The Role of an Athletic Trainer
In the world of college sports, the average length of a season is only three to four months long, but athletic trainers have a year-round responsibility. This position is filled with unknown variables where serious injury could happen any given day to any given player.
Appalachian State University Women’s Soccer and Track and Field Athletic Trainer, Maggie Berkowitz, believes that constant preparation and planning ahead are key elements in preventing injury. When it comes to soccer, Berkowitz says that their program does a lot of “prehab” and preventative training programs, to help lower the risk of ACL injuries, ankle injuries and a few others as well that might occur more commonly in the sport. There is no offseason for Berkowitz since her teams’ train year-round.
“Our motto is ’9-for-3.’ We work hard on our nine months we’re offseason, so we can do well during our three that we’re in season,” Berkowitz said.
These offseason routines and workouts include strength training, weightlifting, running almost every day and sessions with the coaching staff that can last up to two hours at a time. This helps the team stay in playing shape all year long and be ready before the preseason starts.
Berkowitz already has her schedule and routines for her teams’ set, but not all athletic trainers can follow the same system that Berkowitz is. ASU Men’s Soccer Intern Athletic Trainer, Ben Shabb, believes different sports all have their own unique trends of injury.
“Maybe football has injuries that effect both upper and lower extremities, soccer is a lower extremity sport so in general these will be the more common injuries,” Shabb said. Other sports such as baseball and volleyball offer more strain to the shoulders and upper body, which causes injury trends in these sports to be in those regions of the body.

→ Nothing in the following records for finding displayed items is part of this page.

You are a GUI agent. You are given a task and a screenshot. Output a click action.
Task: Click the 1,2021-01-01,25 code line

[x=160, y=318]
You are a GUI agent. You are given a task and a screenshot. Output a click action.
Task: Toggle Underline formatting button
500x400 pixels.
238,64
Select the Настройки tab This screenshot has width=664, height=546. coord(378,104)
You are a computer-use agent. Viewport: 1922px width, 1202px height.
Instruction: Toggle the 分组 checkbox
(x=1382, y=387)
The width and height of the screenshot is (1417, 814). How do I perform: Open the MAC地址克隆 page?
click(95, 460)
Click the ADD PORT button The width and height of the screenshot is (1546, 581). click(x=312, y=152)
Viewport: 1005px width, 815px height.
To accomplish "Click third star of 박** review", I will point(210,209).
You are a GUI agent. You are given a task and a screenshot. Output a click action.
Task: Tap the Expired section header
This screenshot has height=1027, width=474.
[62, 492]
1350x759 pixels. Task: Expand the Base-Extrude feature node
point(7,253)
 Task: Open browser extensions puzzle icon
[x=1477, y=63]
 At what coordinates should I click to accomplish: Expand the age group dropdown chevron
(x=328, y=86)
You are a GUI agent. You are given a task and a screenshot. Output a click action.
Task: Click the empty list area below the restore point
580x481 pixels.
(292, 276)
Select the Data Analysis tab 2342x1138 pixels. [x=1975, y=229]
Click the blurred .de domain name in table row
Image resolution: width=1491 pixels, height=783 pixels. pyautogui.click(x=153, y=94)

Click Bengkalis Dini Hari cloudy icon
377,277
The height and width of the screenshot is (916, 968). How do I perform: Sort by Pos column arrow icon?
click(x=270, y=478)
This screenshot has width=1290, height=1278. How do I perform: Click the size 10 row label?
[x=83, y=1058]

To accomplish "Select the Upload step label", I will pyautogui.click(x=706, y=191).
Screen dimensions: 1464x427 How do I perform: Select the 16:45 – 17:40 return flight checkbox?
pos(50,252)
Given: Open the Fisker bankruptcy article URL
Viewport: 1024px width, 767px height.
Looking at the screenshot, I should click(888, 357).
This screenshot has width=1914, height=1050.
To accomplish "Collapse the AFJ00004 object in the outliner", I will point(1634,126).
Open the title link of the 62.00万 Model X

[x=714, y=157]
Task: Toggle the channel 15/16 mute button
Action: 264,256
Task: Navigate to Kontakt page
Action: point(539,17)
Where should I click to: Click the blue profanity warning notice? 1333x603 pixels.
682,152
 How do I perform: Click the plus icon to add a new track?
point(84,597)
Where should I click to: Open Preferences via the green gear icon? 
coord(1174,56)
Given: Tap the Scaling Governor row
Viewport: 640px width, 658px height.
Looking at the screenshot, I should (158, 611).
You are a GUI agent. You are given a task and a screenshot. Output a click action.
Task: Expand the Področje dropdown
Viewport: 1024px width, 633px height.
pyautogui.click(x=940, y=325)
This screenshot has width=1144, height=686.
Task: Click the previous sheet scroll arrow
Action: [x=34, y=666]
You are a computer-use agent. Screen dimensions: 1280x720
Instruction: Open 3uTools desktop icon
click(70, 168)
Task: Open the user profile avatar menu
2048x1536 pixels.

Shabb also experiences a full schedule as an App State athletic trainer. Shabb starts his day with his team’s practice, where he’ll perform any pre-practice treatments while making sure all his players are properly hydrated. He then provides any medical coverage for the training session and proceeds to help with rehab workouts for those who require it after any practice session. It is a continuous responsibility and he must be prepared for the worst at all times, despite the safety measures being taken.
“Stretch, nobody stretches,” Berkowitz said when explaining the best way to prevent injury. She also emphasizes the importance of a good diet.
“Stretch and eat well, take care of your body. It hurts for a reason,” Berkowitz said.
Berkowitz and Shabb both have sports backgrounds and grew up in the community of sports. This is what led them to the field of athletic training. A team is a family from those on the practice squad to every member of the coaching staff.
“I really like working with this population. We have a pretty athletic, youth population and I think I really enjoy that. This is what drew me to athletic training,” Shabb said.